After the war known as "La Guerra de La Reforma" and during the period of president Benito Juarez, Mexicans had to face yet another invasion, that of the French empire. In was the year of 1864 when Sinaloa governor Antonio Rosales and a local modest army of just 400 soldiers defeated the invading European forces in the battle of San Pedro, a victory still remembered and celebrated. In fact, the south of the state was kept under siege by the French, and terror was still spread across many Sinaloa towns for two more years, until the French emperor decides to withdraw from the country on November 1866.

This latest events gave birth to a strong sense of nationalism throughout the Mexican northwest, as determined and proud inhabitants from Sinaloa and Sonora fought for a common purpose and developed a regional identity proper to this two states, by then rather isolated and "independent" from the life of the young nation.

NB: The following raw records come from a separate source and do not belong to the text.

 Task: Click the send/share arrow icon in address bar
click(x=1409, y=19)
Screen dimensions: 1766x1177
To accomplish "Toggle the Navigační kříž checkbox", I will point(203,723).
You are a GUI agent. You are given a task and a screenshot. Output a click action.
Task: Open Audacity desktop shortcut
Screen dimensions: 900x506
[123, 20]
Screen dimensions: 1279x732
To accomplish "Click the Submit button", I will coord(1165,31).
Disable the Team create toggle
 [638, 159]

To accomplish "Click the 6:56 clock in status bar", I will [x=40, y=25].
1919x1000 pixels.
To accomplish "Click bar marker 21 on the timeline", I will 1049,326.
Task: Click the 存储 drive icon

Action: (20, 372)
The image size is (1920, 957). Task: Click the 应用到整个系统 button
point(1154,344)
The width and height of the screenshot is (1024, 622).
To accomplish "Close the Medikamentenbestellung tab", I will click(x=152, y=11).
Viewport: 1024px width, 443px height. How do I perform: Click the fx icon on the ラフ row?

During the dictatorship of general Porfirio Diaz also known as the "Porfiriato", Sinaloa experienced profound change that in fact gave shape to the current state economy. The close relation and interdependence between two main ports of the Pacific, Mazatlan in Mexico and San Francisco in the United States, actually benefited the state of Sinaloa as the northern neighbors were very interested in the proper functioning and expansion of the Mexican port, a situation that was replicated in the mining industry and railroad network and as such in the general economic growth and development of the state of Sinaloa, as these sectors were also subject to considerable investment coming from across the border.

As of 1934, with the implementation of the Agrarian Reform during the administration of president Lazaro Cardenas, the fields of Sinaloa and specially the large plains, enjoyed a beneficial transformation, as the large estate system known as "Latifundios" was abolished and replaced by collective cooperatives and small private property, which in turn propelled the flowering of the state's agribusiness.